#9 鬼ゴッコしヨうゼ!part3 はィ、オいツイタァ。ォマェのマケ
今までで1番短い癖に1番時間かかった話。
更新です
異形の化け物。そう形容する他、ソレを言い表す語彙が見つからない。
アナウンスの前ですら十分に不気味で違和感と邪悪さとを詰め合わせていたのだが、アナウンス後に異形化が指数関数的に爆増し、更に不気味さと奇怪さが増した。
「なんつーか、SAN値が削れそうな姿しやがって……」
言うなれば「完全体」となった異形。
先程まで目が無く、のっぺらぼうのようになっていたのが、今は額に黒い結膜と赤い瞳の大きい単眼が。
黒い毛皮の中にも小さな深紅の眼が複数個垣間見える。
胸元はブレが収まった代わりに逆向きの紅い三日月が現れている。
そしてなんと言っても特徴的なのが、大きく太く肥大化した左腕とそこに付いた紅の爪。
いや、爪と呼ぶには大きすぎる何か。
左腕が巨大化しているので、それに伴って爪も巨大化するのは当たり前と言えば当たり前だか、当たり前の一言では済ませられない凶暴さを秘めている。
(あれ食らったらほんとにお陀仏だな…デカすぎんだろ……)
間合いを測りながら見合う。
先程と変わらない構図であるはずなのに、劇的な変化を見せた熊の威圧感と、より集中力を高め神経を研ぎ澄ませるUとで、先程とは比べ物にならないほど重苦しく緊迫感のある空気となっていた。
そしてこの緊迫した状況がずっと膠着したままなわけもなく、動き出すのも至極当然。
先程と同じように、熊の先手攻撃により場が回り出す。
ただ、異なる点が1つ。
「え」
俺が
反応、出来なかった。
いや、辛うじて反応は出来ていた。
だが体が、ステータスが避けようとしても追いつかなかった。
避けるために動こうとした時には既に体が宙を舞っていたのだ。
体の右側が抉られ、ポリゴンごとごっそり持っていかれ、そのまま吹き飛び10mほど後ろの木に叩きつけられる。

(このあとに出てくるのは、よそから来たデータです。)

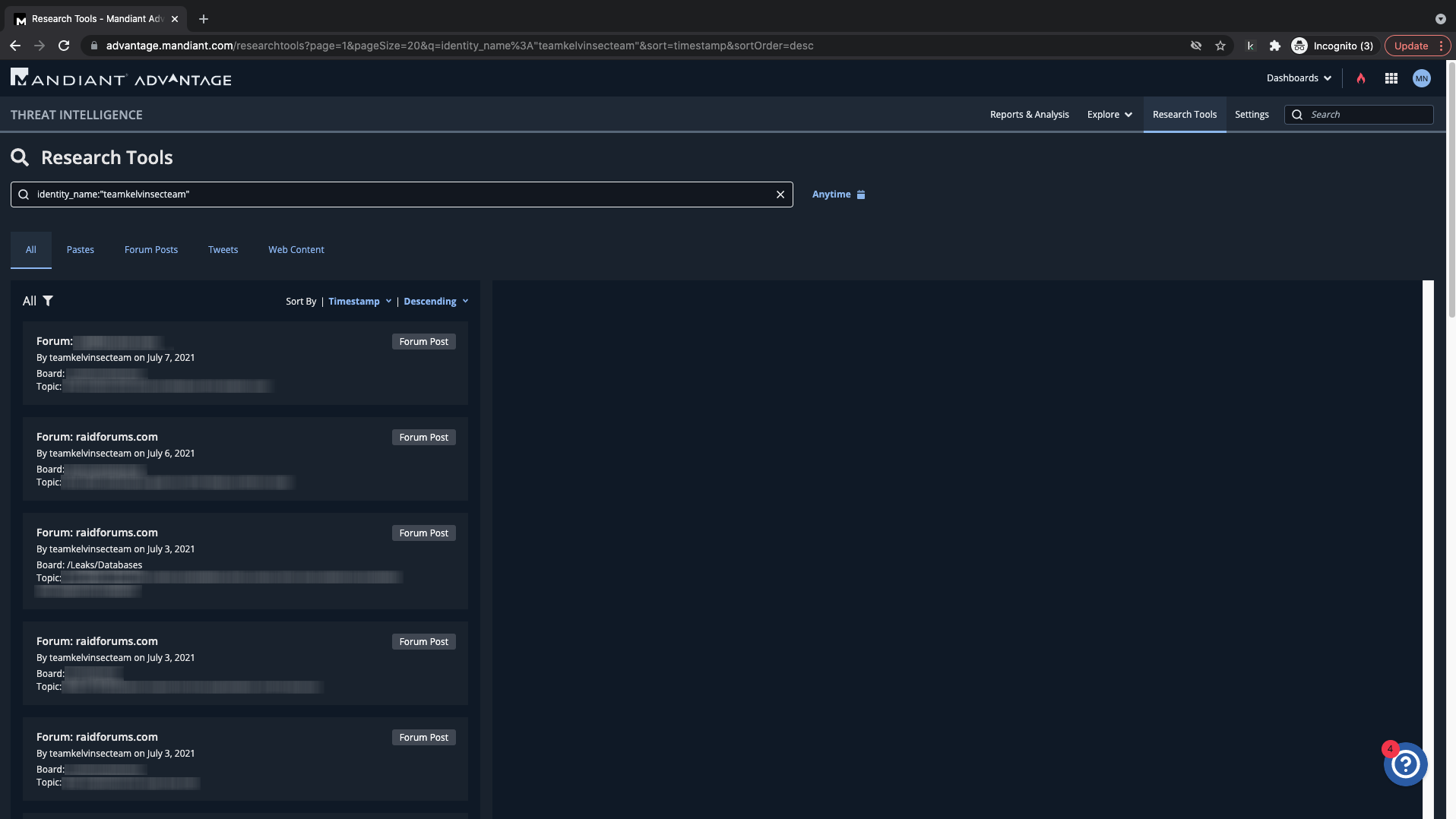Open the help question mark widget
The height and width of the screenshot is (819, 1456).
(x=1405, y=764)
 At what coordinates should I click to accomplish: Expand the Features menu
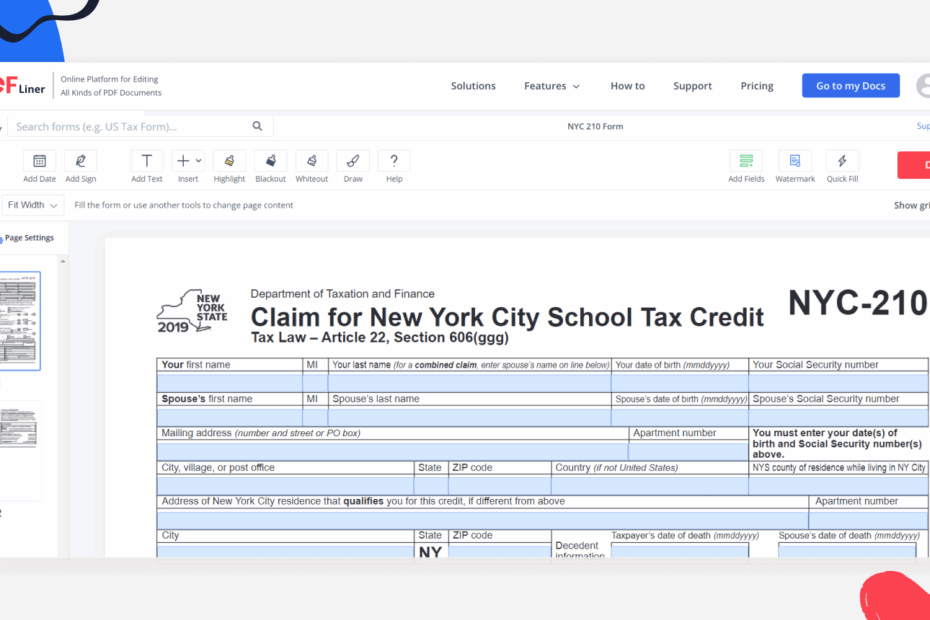tap(551, 86)
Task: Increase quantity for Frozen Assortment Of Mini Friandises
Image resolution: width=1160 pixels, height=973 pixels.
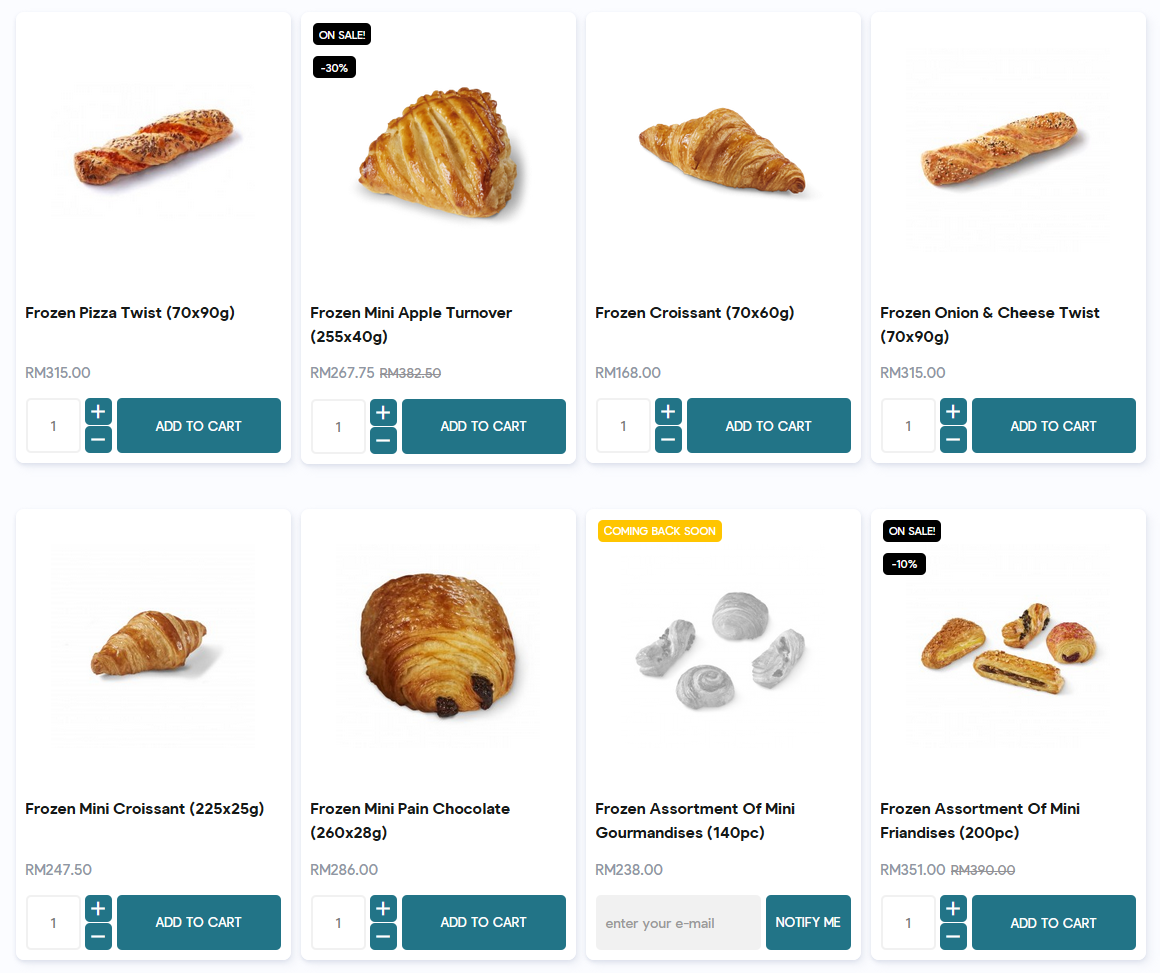Action: (953, 908)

いつの間にか月が消えた闇夜の中淡い光を放つ月環樹の枝葉の下、腹部からポリゴンを散らしながらHPを確認する。
〘HP1〙
その表示を見ながら俺は苦笑する。
アナウンスによると、【深化】なるものが発現したらしい。
それによってステータス超強化されたのかあるいは、元来の強さがようやく発揮されたのか。
食いしばりのおかげで生きてはいるものの残りHPは1。そして奴は変化してから超強化されているようで。非常にマズイ。
なにせこのHPでは転んだだけで死んでしまいそうなのだし。
だがまぁ
マズイはマズイが……
「これはこれで楽しめそうだなァ!」
周りを少し見渡した後に、黒獣がこちらを一瞥する。
俺の生存を確認したのか、視認できるか出来ないかの境目のスピードで襲う追撃を勘でパリィ。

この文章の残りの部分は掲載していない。